J. Derek Cowan, DeWitt Paruolo Meek PLLC, Oklahoma City, OK, Thomas A. Paruolo, Nelson Terry Morton DeWitt & Paruolo, Edmond, OK, William E. Reid, Reid & Dennis PC, Frisco, TX, for Defendants.

ORDER
STEPHEN P. FRIOT, UNITED STATES DISTRICT JUDGE
*1 Three motions are before the court, all related to plaintiffs’ motion to remand. This order addresses the motions in the following sequence.

— “Defendant The American Bottling Company’s Motion to Strike Plaintiffs’ Affidavits of Non-Service1 Referenced in Motion to Remand and in Plaintiffs’ Response in Opposition to Defendants’ 12(b)(5) Motion to Quash Service on Defendant Lupp” (doc. no. 42); response brief (doc. no. 44).

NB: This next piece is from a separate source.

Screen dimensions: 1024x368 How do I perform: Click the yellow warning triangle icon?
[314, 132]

No reply brief was filed.

— “Plaintiffs Timothy and Susan Woods’ Motion to Remand” (doc. no. 33); response brief (doc. no. 40); reply brief (doc. no. 50).

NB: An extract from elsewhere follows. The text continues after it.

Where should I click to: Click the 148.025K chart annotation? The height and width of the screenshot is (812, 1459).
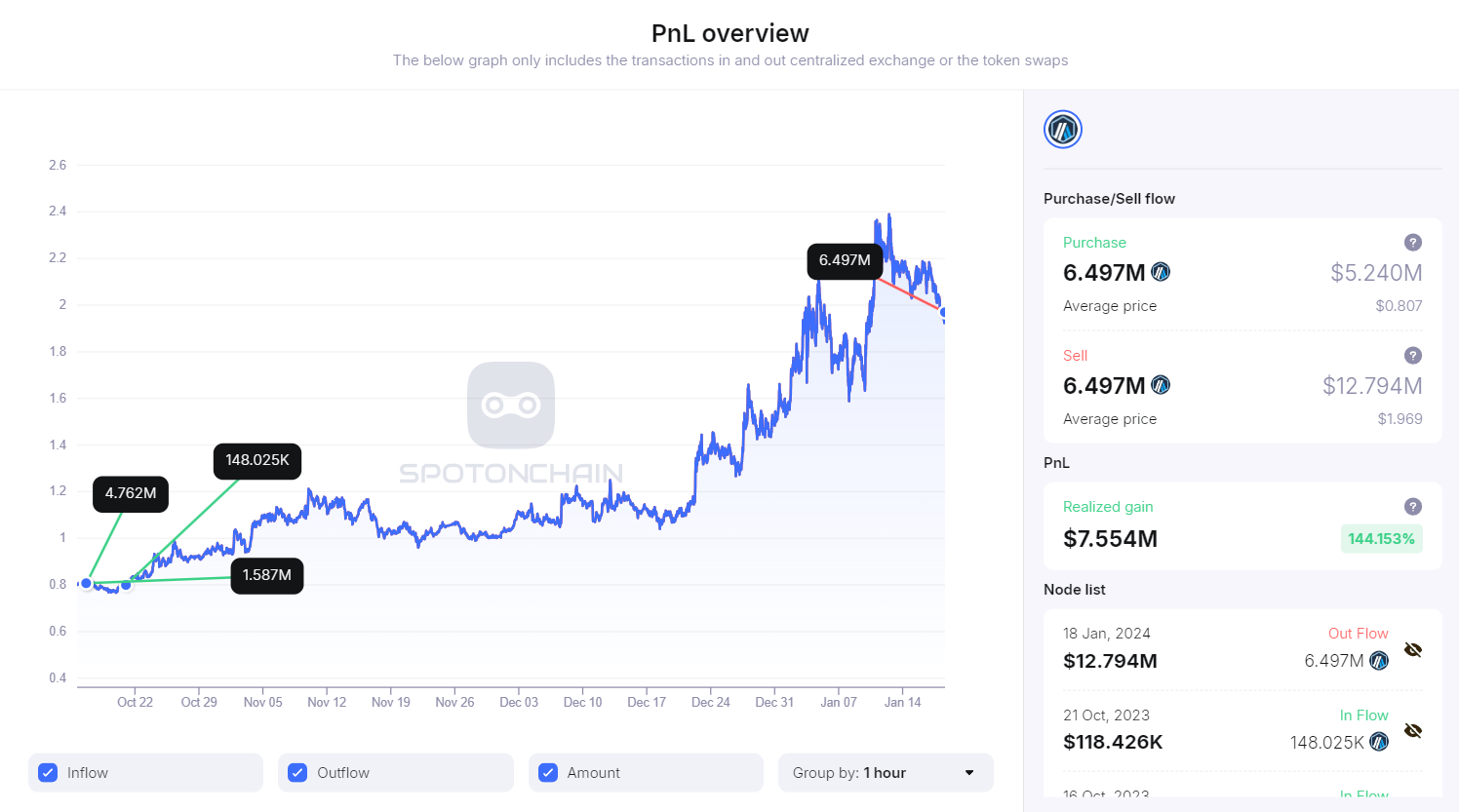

— “Defendants’ 12(b)(5) Motion to Quash Service for Insufficient Service of Process for Defendant Lupp” (doc. no. 25) and supplement (doc no. 27); response brief (doc. no. 38); reply brief (doc. no. 43).

For the reasons stated below, the motion to strike will be denied, the motion to remand will be granted, and the motion to quash will be stricken as moot.

Issue
The primary issue is whether this action should be remanded under 28 U.S.C. § 1447(c). Plaintiffs argue remand is required because this action was improperly removed in violation of the forum defendant rule set out in 28 U.S.C. § 1441(b)(2).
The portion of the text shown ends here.